The USDA is spending about $2 million of taxpayer money to open a research center to attempt to find a way to get all Americans to eat a more healthy diet. The United States Department of Agriculture is in the process of accepting applications for grants to establish the Center for Behavioral Economics and Healthy Food Choice Research. One of the primary tasks for the new federal government division will be to “break up combo meals” at fast food chains in order to nudge customers away from unhealthy foods.
Backlash to the USDA food choice research center was both swift and severe. Americans already concerned about both federal government overreach and fiscal responsibility are making their voices heard on the matter.
Excerpt from the USDA Center for Behavioral Economics and Healthy Food Choice Research grant announcement:
“The USDA Center will facilitate new and innovative research on the application of behavioral economics theory to healthy food choice behaviors that would contribute to enhancing the nutrition, food security, and health of American consumers. With a total outlay of $108.9 billion in FY 2013, food and nutrition assistance accounted for 72 percent of USDA’s budget. Approximately 1 in 4 Americans participated in at least 1 of the 15 food and nutrition assistance programs at some point during FY 2013, making these programs fundamental to the nutritional well-being of millions of Americans. These diverse activities share the common goal of improving nutrition, food security, and health of American consumers.”

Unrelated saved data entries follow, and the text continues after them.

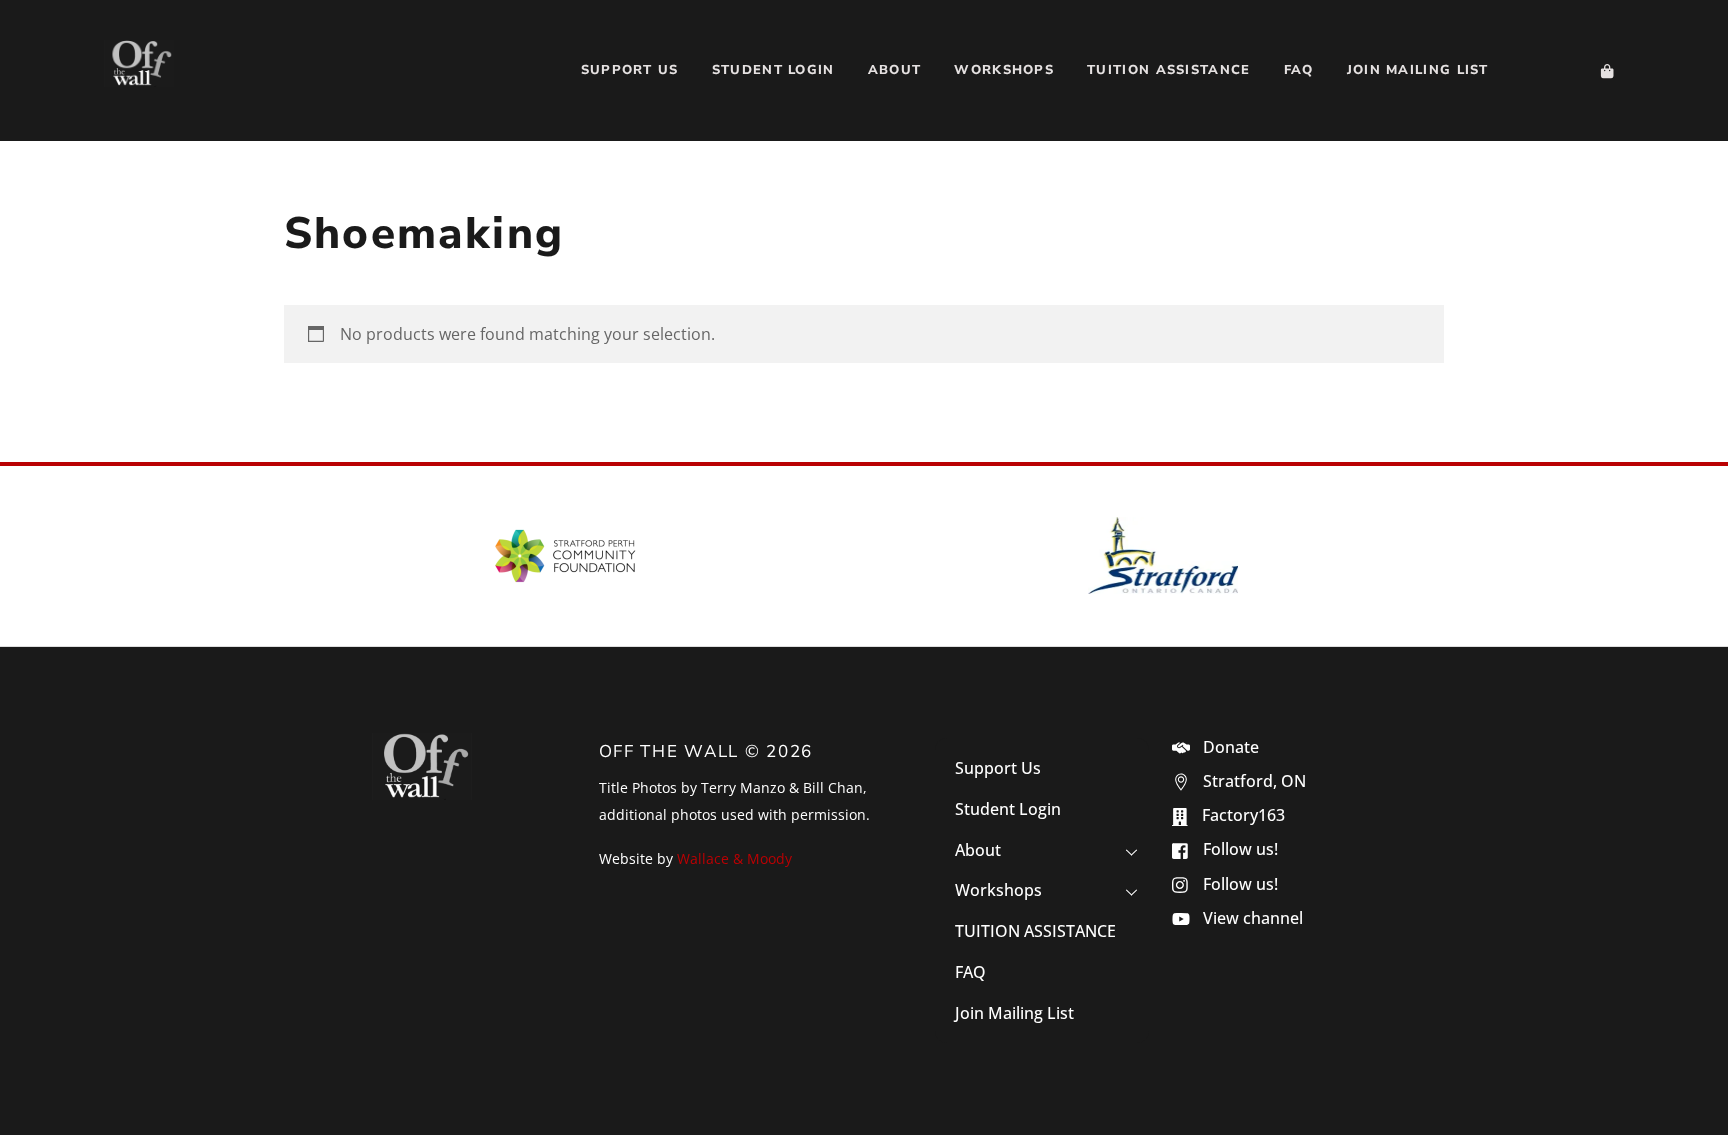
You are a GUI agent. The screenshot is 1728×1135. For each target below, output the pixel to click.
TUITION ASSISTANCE (1168, 70)
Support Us (630, 70)
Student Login (773, 70)
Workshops (1004, 70)
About (894, 70)
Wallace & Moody (734, 858)
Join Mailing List (1418, 70)
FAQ (1299, 70)
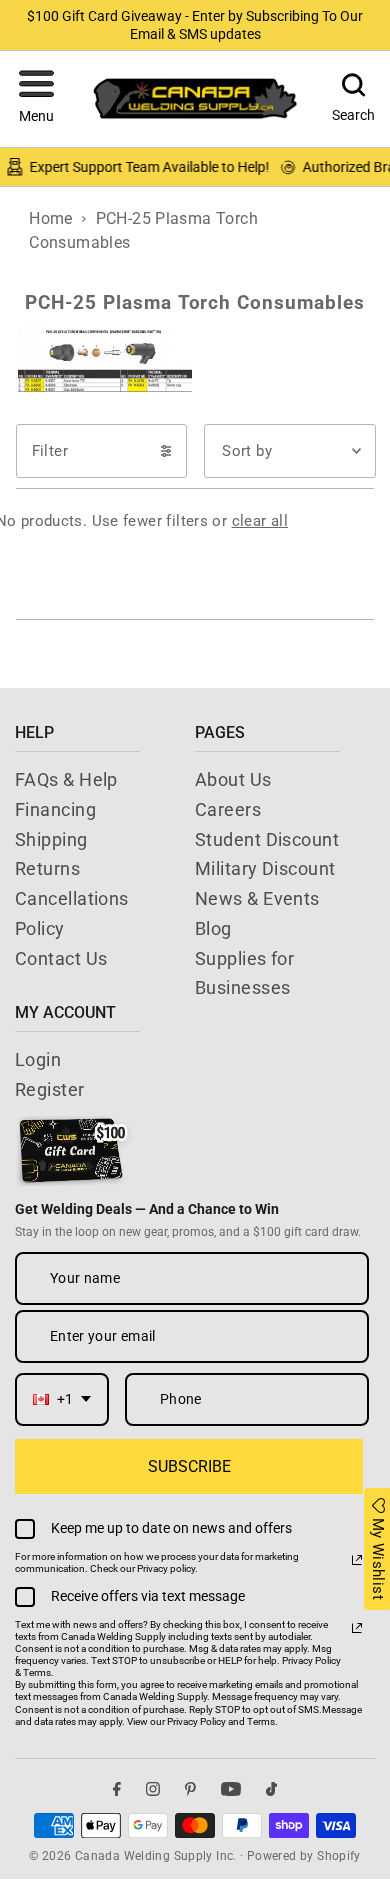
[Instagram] (153, 1788)
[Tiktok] (271, 1788)
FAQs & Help (66, 779)
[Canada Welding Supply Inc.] (195, 98)
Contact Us (61, 958)
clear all (260, 521)
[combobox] (62, 1399)
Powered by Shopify (304, 1856)
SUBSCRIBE (189, 1466)
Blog (213, 928)
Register (50, 1089)
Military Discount (265, 868)
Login (38, 1059)
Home (51, 218)
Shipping (51, 839)
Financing (55, 809)
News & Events (257, 898)
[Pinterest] (190, 1788)
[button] (36, 99)
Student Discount (267, 839)
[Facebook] (117, 1788)
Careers (228, 809)
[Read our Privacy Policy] (357, 1560)
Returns (47, 868)
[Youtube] (231, 1788)
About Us (233, 779)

Staffers at the USDA Center will investigate how package and proportion size can be presented in a manner which “encourages healthful consumption.” The government facility will also research how fast food menu boards which showcase food bundles can be combated. The healthy food choices group will research ways to “encourage” food stamp participants (Supplemental Nutrition Assistance Program – SNAP) to make grocery shopping lists, plan meals in advance, and to stop shopping when hungry.
Over the course of the next three years, the USDA Center will be given $1.9 million with future funding possibilities also on the table. The research focus of those given jobs at the agriculture department facility will reportedly focus primarily on improving the diets of Americans enrolled on food stamps and WIC. Opponents of the government healthy food choices plan have noted that if food stamps would not longer be able to be used to buy unhealthy food options or be used at ATM for cash, the perceived problem would be resolved both quickly and without costing a dime to taxpayers.
Should the federal government super-size itself in an attempt to reduce the waistlines of Americans?